From environmental regulations to scientific research, facilities and libraries to our Supreme Court, to Parliament itself, Harper’s contempt for Canada and our democratic system is very clear.
Perhaps you feel such alarm is exaggerated; if so, read even part of Michael Harris’s recent book Party of One (in library). As opposed to Bill C-51, the danger we need protection from is home-grown, residing in the Prime Minister’s Office.
Party of One is very readable, but horrifying in the chapter by chapter documentation of key attacks Harper’s government has made on our institutions and anyone who dares to disagree with the Harper agenda or who simply is no longer useful to him.
This is a PM who was cited for contempt of Parliament; who has changed his story on so many issues so often that a spinning top has nothing on him; who has said when he was still in the Reform Party that he wants to get rid of Medicare, the RCMP and the CBC; and who lauded veterans’ sacrifices for Canada in one speech then dismissed in another speech any responsibility of the government for those veterans’ future care.

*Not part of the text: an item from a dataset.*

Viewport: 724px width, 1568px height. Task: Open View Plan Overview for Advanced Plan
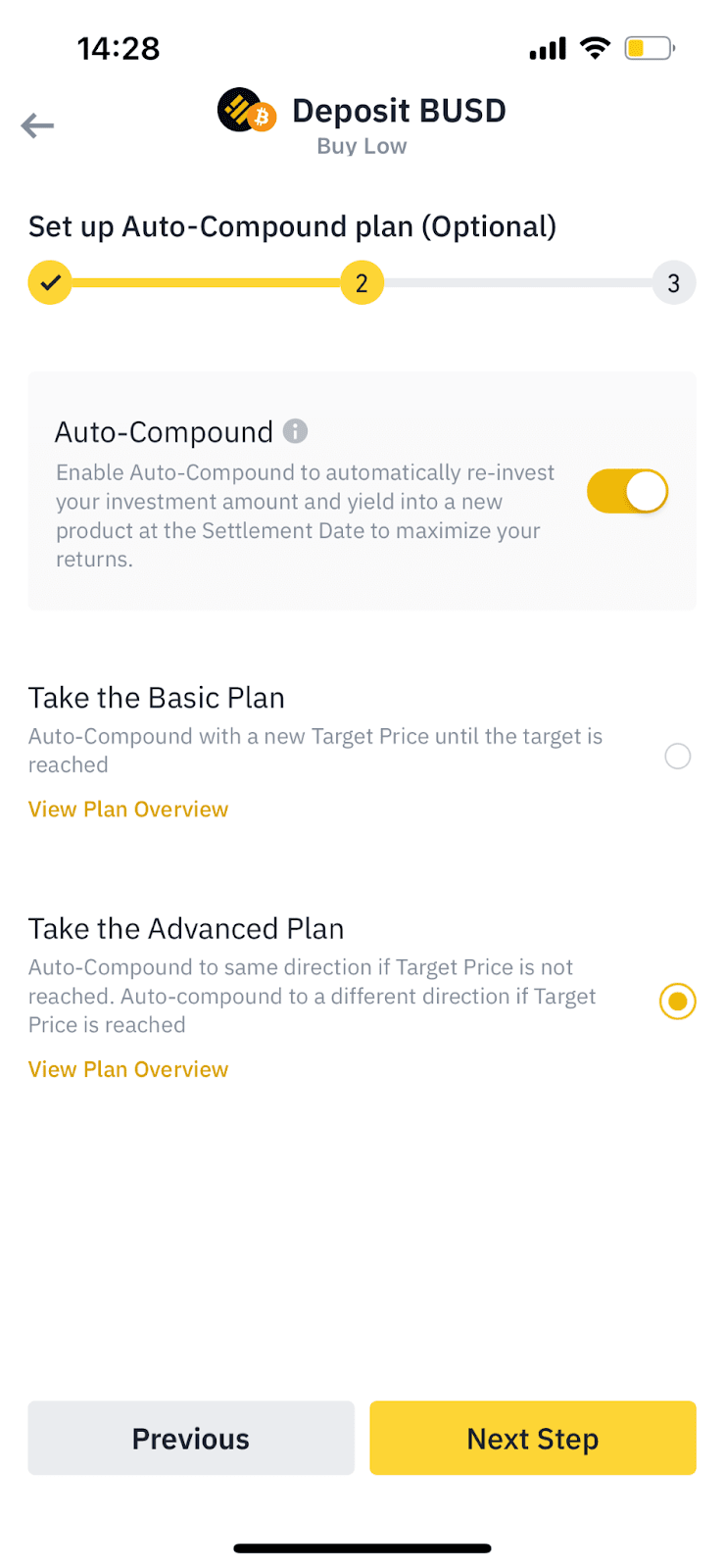click(x=128, y=1069)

As Preston Manning said to Michael Harris, it has been his experience that “Stephen doesn’t think words mean much.” He appears to care even less about factual truth, a strange stance for a supposedly devout Christian.
The opening chapter on Harper’s rise to power is particularly damning. In 1997, he gave a (supposedly secret) speech to an extreme Republican organization, the Council on National Policy. The description he gives of the Canadian parliamentary system, institutions and other parties is contemptuous in the extreme. He also said that the party in power has absolute control over bills passed and policies adopted.
These pages (29-33) were, to me, a clear explanation of Harper’s agenda for the past eight years: eg. the muzzling of his own ministers; truncated discussion of bills in the house and refusal to amend even with massive country-wide opposition; huge and piecemeal omnibus; and refusal to meet with the provincial premiers, much less the media.
As former PMs, career civil servants and current MPs have said, Harper is well on his way to destroying Canada as a parliamentary democracy with an opposition whose role is taken seriously.
If you think that the vote doesn’t matter and all politicians are the same, get off your duff and educate yourself about Canada under Harper’s control (literally).
Otherwise, you may well wake up one morning to find you no longer recognize your country and that most of the institutions that make us, in John Ralston Saul’s words, “a fair country” are gone such as Medicare, a public, non-corporate broadcaster (CBC), support for the vulnerable including injured veterans and regulations against mass destruction of our essential natural environment.